When the Wieners established their architectural practices, Shreveport’s economy was largely fueled by the region’s oil and gas resources. This context enabled the architects to secure commissions for commercial, industrial, educational, and medical buildings even during the Great Depression. Sam also designed several of his cousin Ed Wile’s large chain grocery stores in Shreveport. The stores were later featured in a 1951 book, Shopping Centers: Design and Operation. Sam’s design for the city’s Public Works Administration–funded municipal incinerator won international acclaim. Photographs of it were exhibited in the US pavilion at the 1937 Paris International Exposition as one of the best examples of modern architecture in the United States, and the building was published in international journals. The incinerator was demolished in 1974.
Many of the Wieners’s clients were part of Shreveport’s Jewish community, as were the architects, who were eager to embrace modern design as appropriate for the time. In a 1972 interview, Sam reminisced, “I avoided period work as completely as I could and considered buildings in styles of the past as being false and having no relation to work or life of the present or future.”
The Wieners continued to innovate in the postwar period with commissions for shopping centers, medical facilities, and the 1952 construction of Shreveport’s new airport. Schools remained an important component of their practice as the Caddo Parish School system embarked on an extensive building program in response to the postwar baby boom. Sam’s 1948 essay “The Changing Classroom” addressed planning and design issues in response to educational reforms, and he realized these in his design for the former Caddo Heights Elementary School (1948). For Woodlawn High School (1958), William organized the buildings around a large courtyard, giving the school a monumental character in modern materials.
The distinctive shift in the Wieners’s postwar designs, from European-inspired to a more informal midcentury mode, is demonstrated in their residential projects. Houses are one-story in height, spreading horizontally, and made of traditional materials such as brick, stone, and/or wood rather than white walls.
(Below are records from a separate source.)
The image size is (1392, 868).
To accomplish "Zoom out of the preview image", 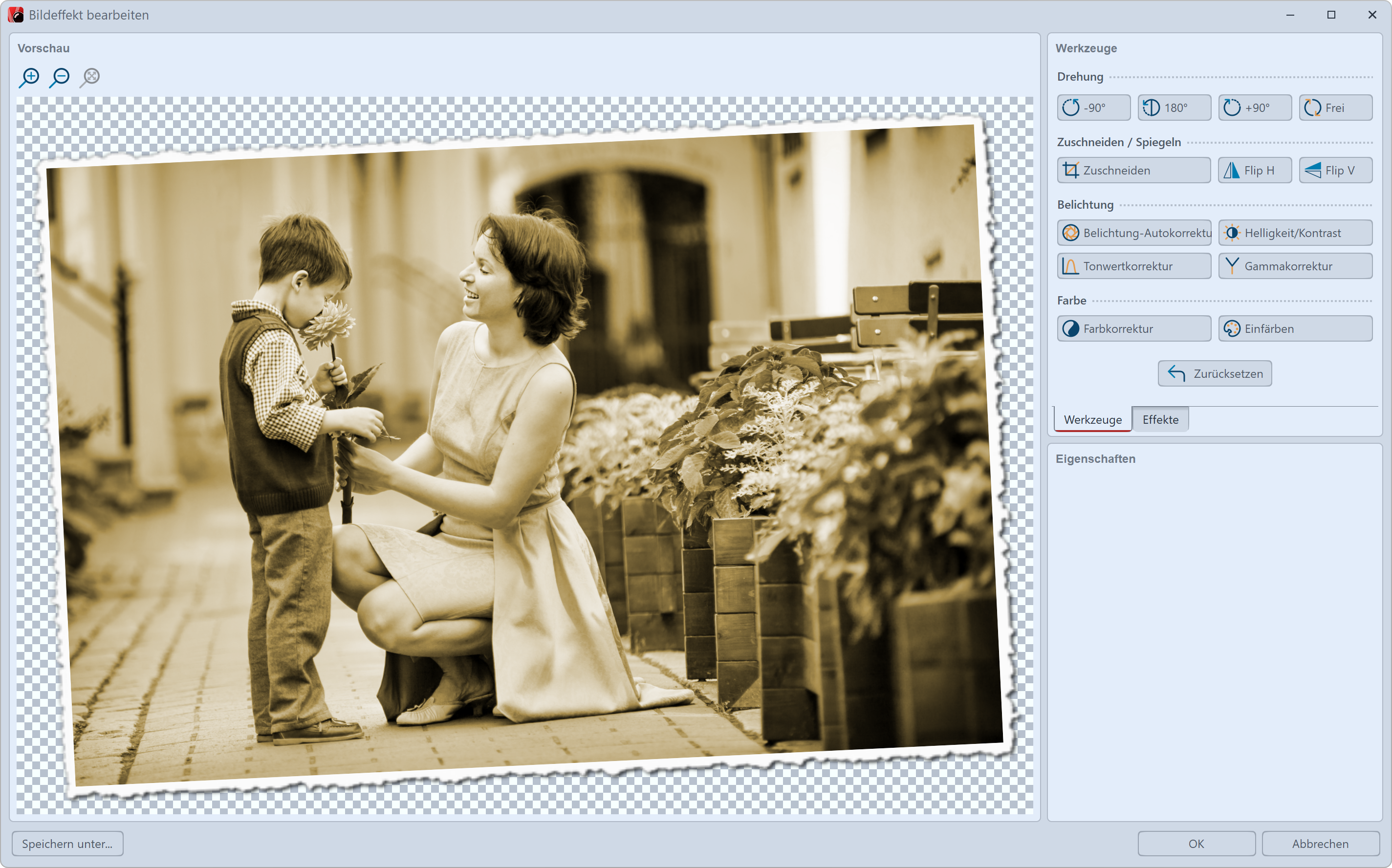I will tap(60, 77).
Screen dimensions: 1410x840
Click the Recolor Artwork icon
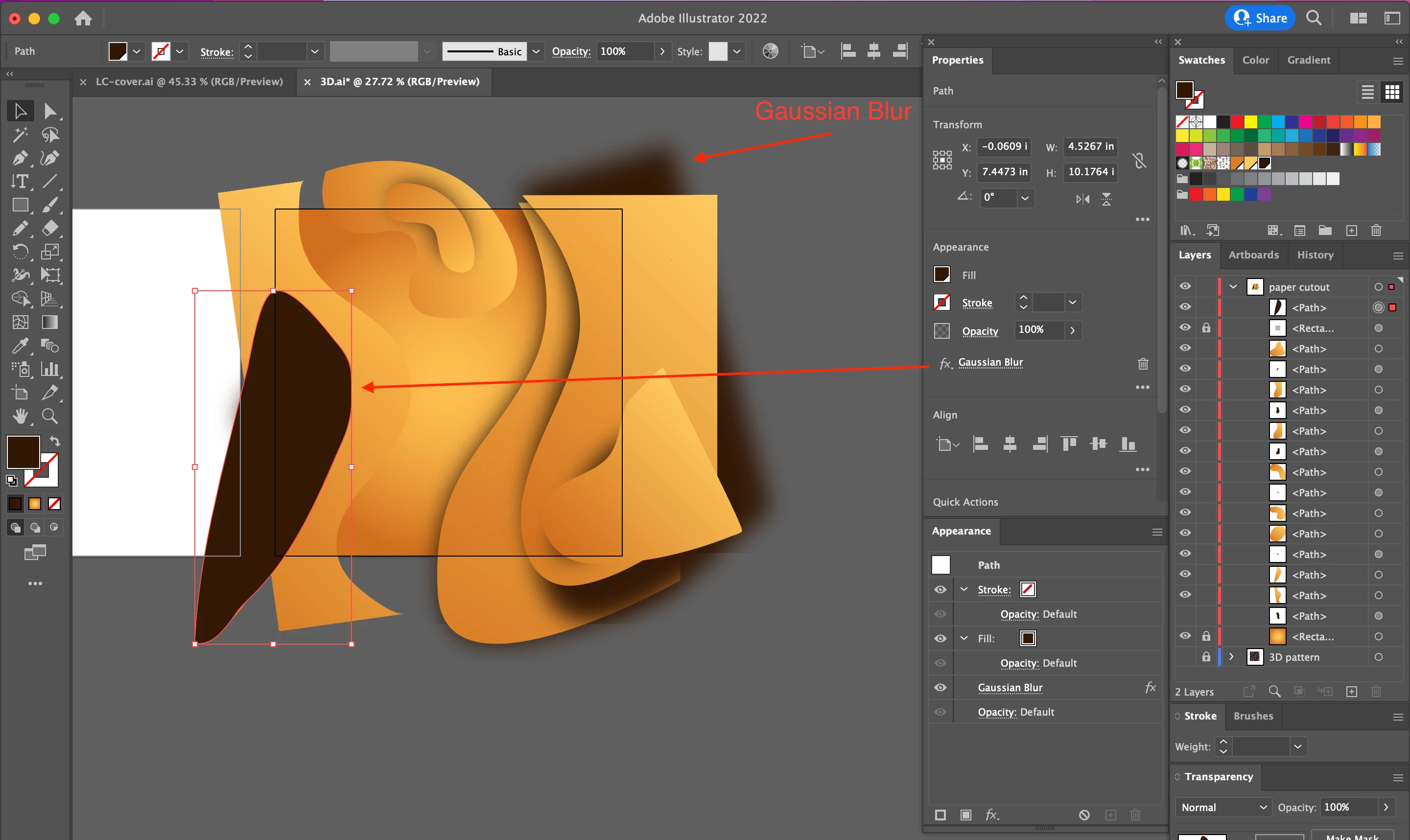(x=771, y=51)
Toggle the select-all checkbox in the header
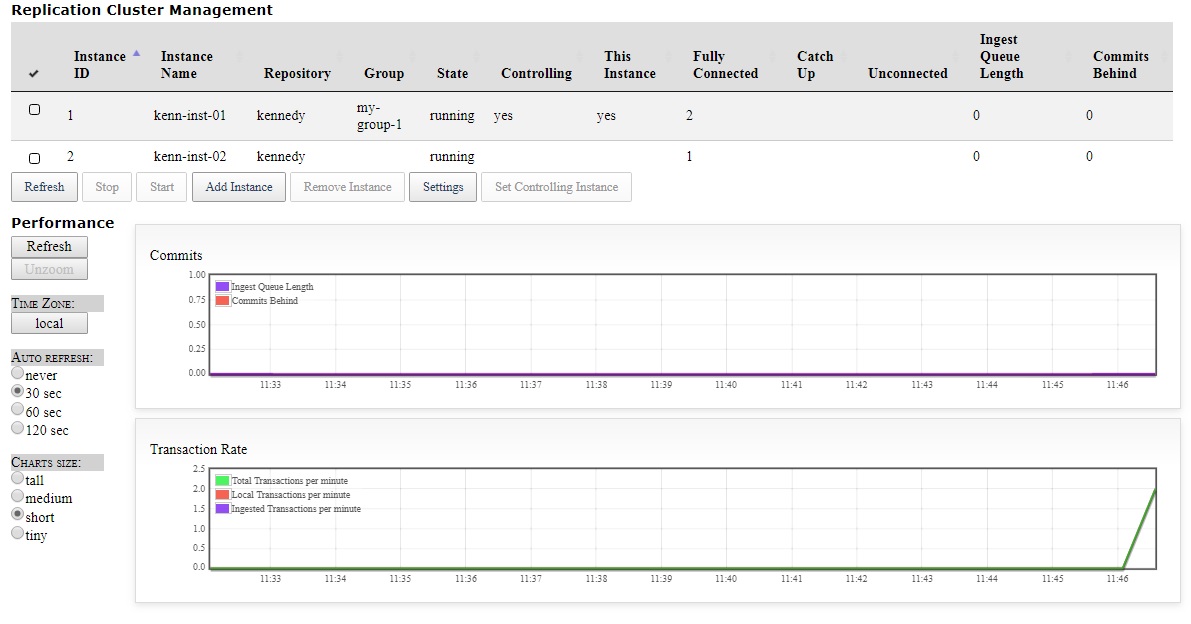The height and width of the screenshot is (624, 1191). [x=34, y=73]
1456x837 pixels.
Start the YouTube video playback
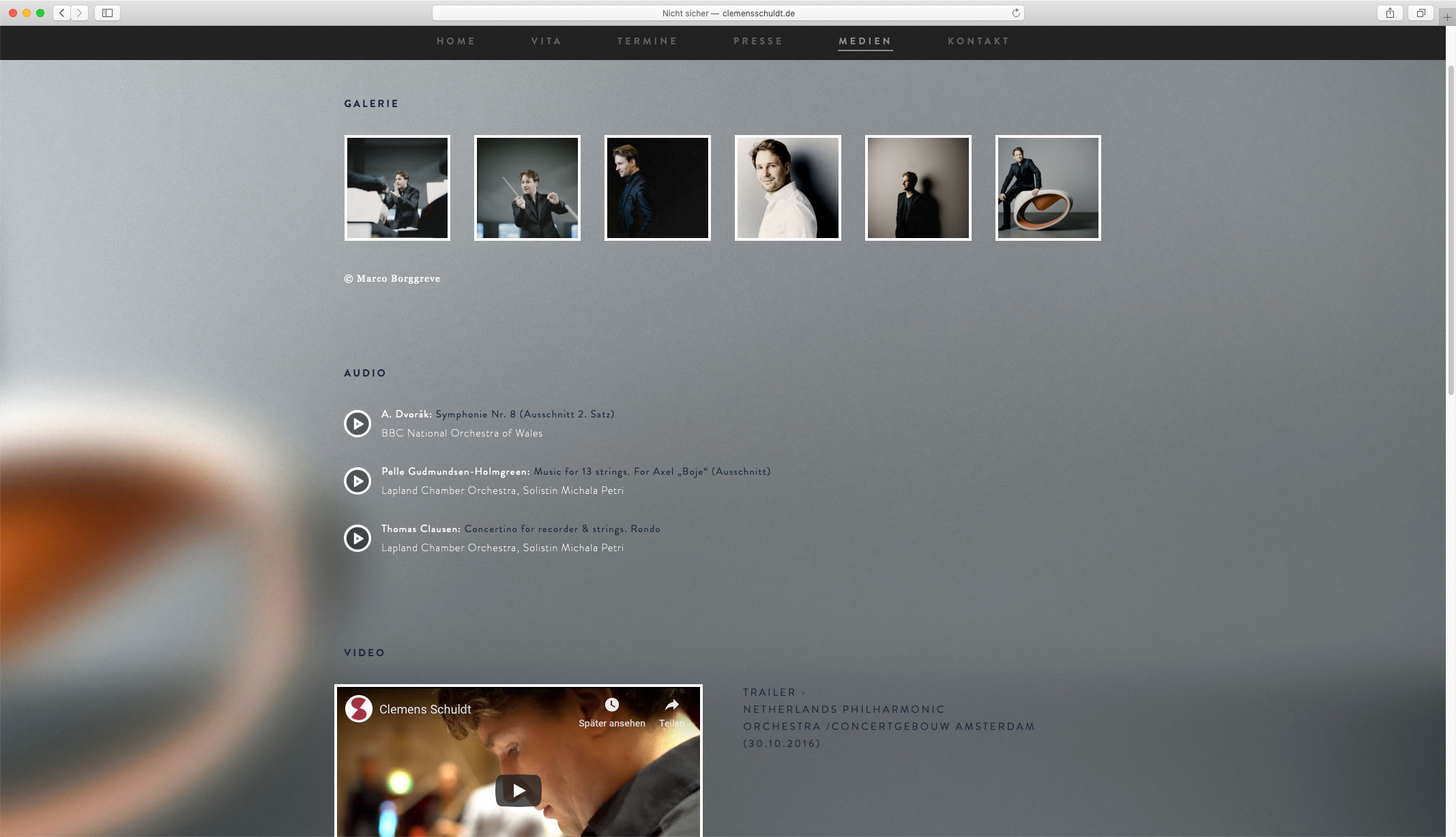pos(518,790)
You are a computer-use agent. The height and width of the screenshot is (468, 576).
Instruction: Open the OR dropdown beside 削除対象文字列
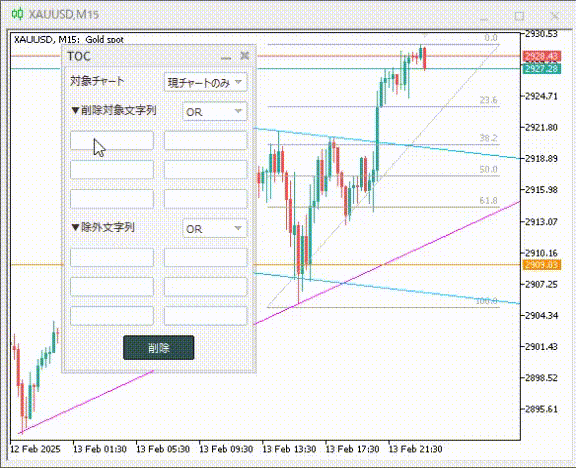(215, 111)
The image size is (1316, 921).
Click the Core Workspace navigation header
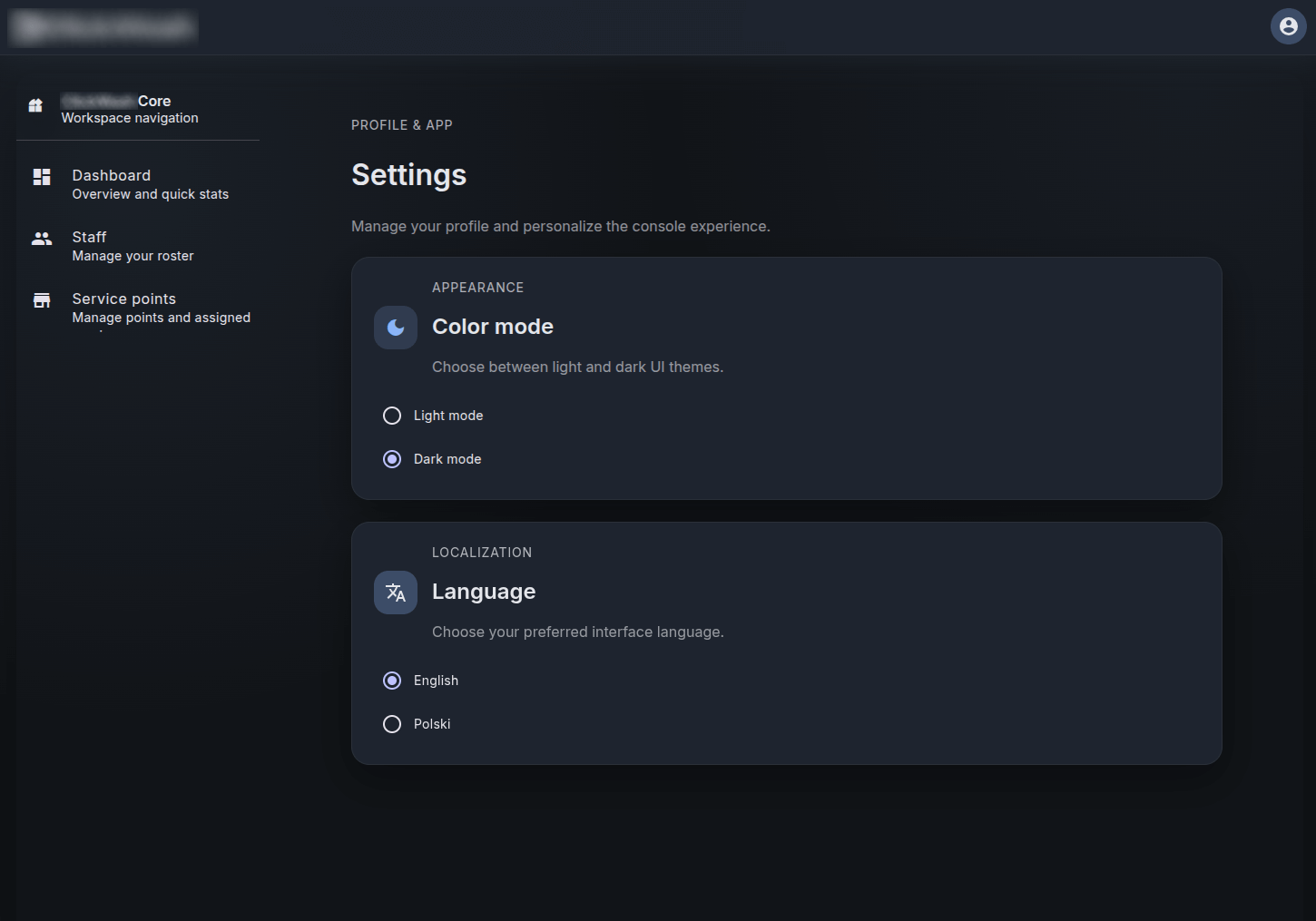(129, 109)
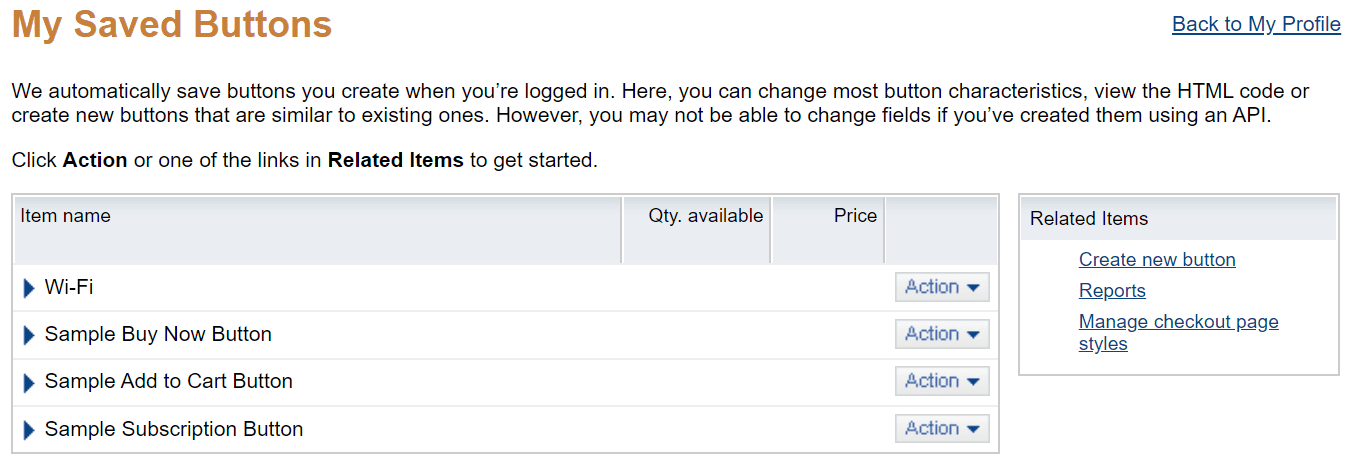Viewport: 1349px width, 461px height.
Task: Open Manage checkout page styles link
Action: (1178, 333)
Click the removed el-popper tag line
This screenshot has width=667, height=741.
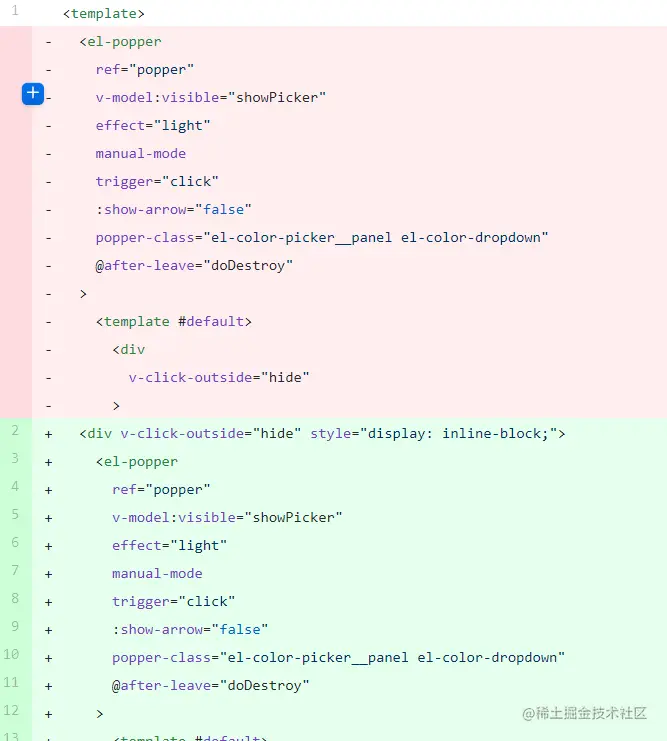tap(121, 42)
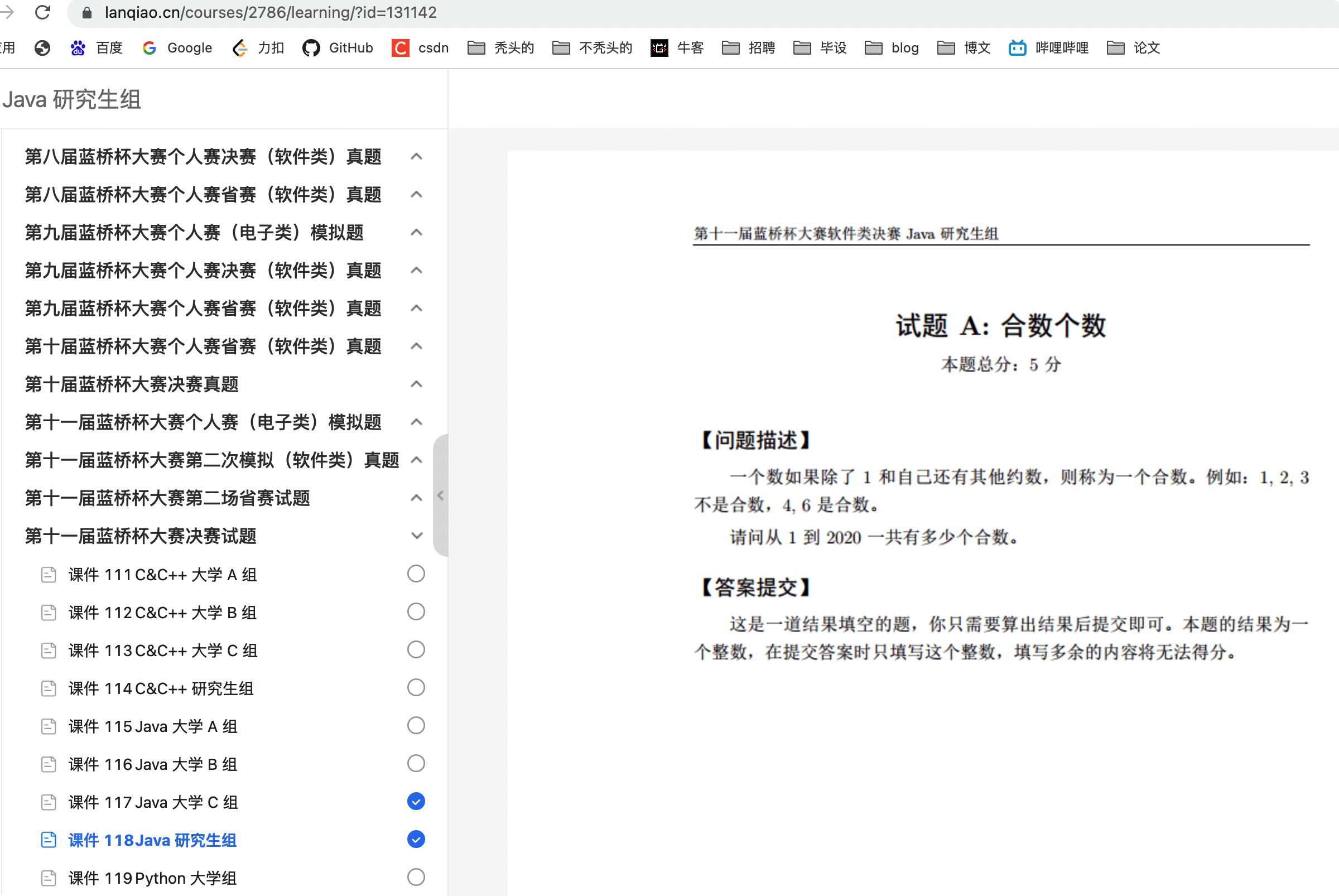Open the Baidu bookmark paw icon
1339x896 pixels.
coord(78,48)
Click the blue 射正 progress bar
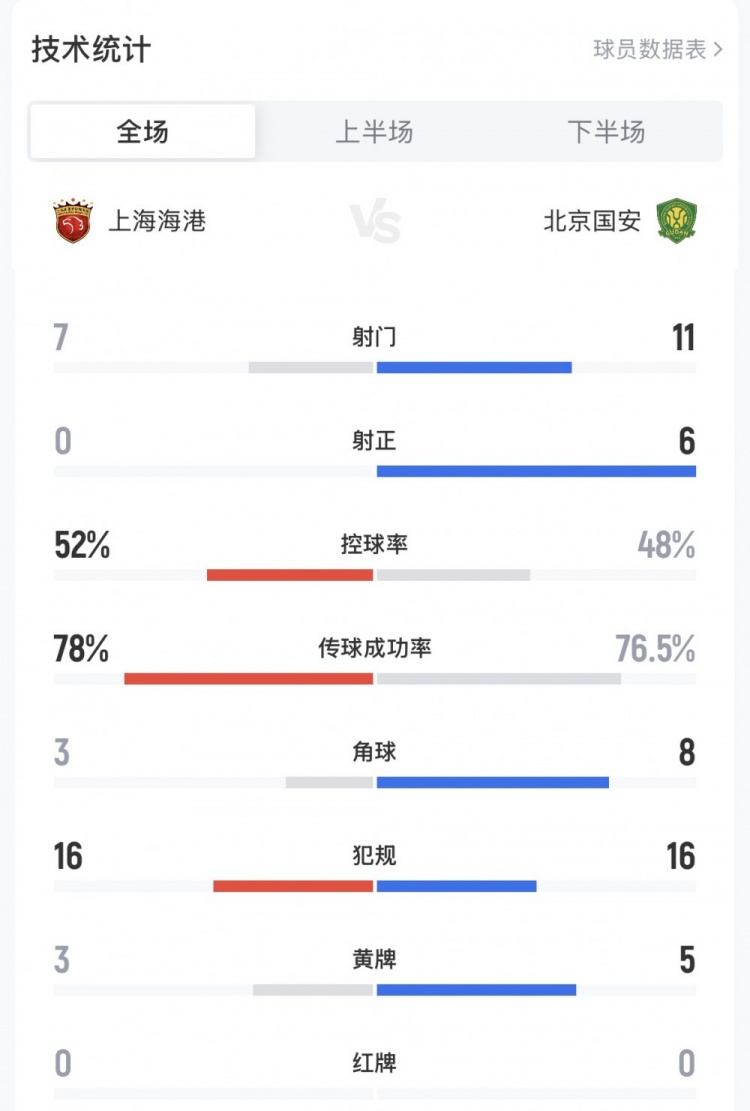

Air-conditioning gave greater freedom to individualize plans for client needs and allowed the use of glass walls to unify exterior with interior, although the Wieners continued to use roof overhangs to lessen interior glare and heat. Among the several houses the Wieners designed in this period are Shreveport’s Gamm House (1948), William’s own house (1950), and Muslow House (1954), and two houses in Jackson, Mississippi.
The Wieners’ designs of the 1930s were daring, functionally and aesthetically refined, and among the first true “modern” buildings in America. The architects succeeded in bridging the gap between pre-and postwar culture while staying committed to creating an architecture that affirmed modern life.
Sam retired from architecture in the early 1960s and turned to painting. His paintings were shown in exhibitions throughout the South. He died in 1977. In 1958 William took two new partners into his practice to form William B. Wiener, Morgan, and O’Neal. In the 1970s he increasingly took a smaller role in the firm until his death in 1981.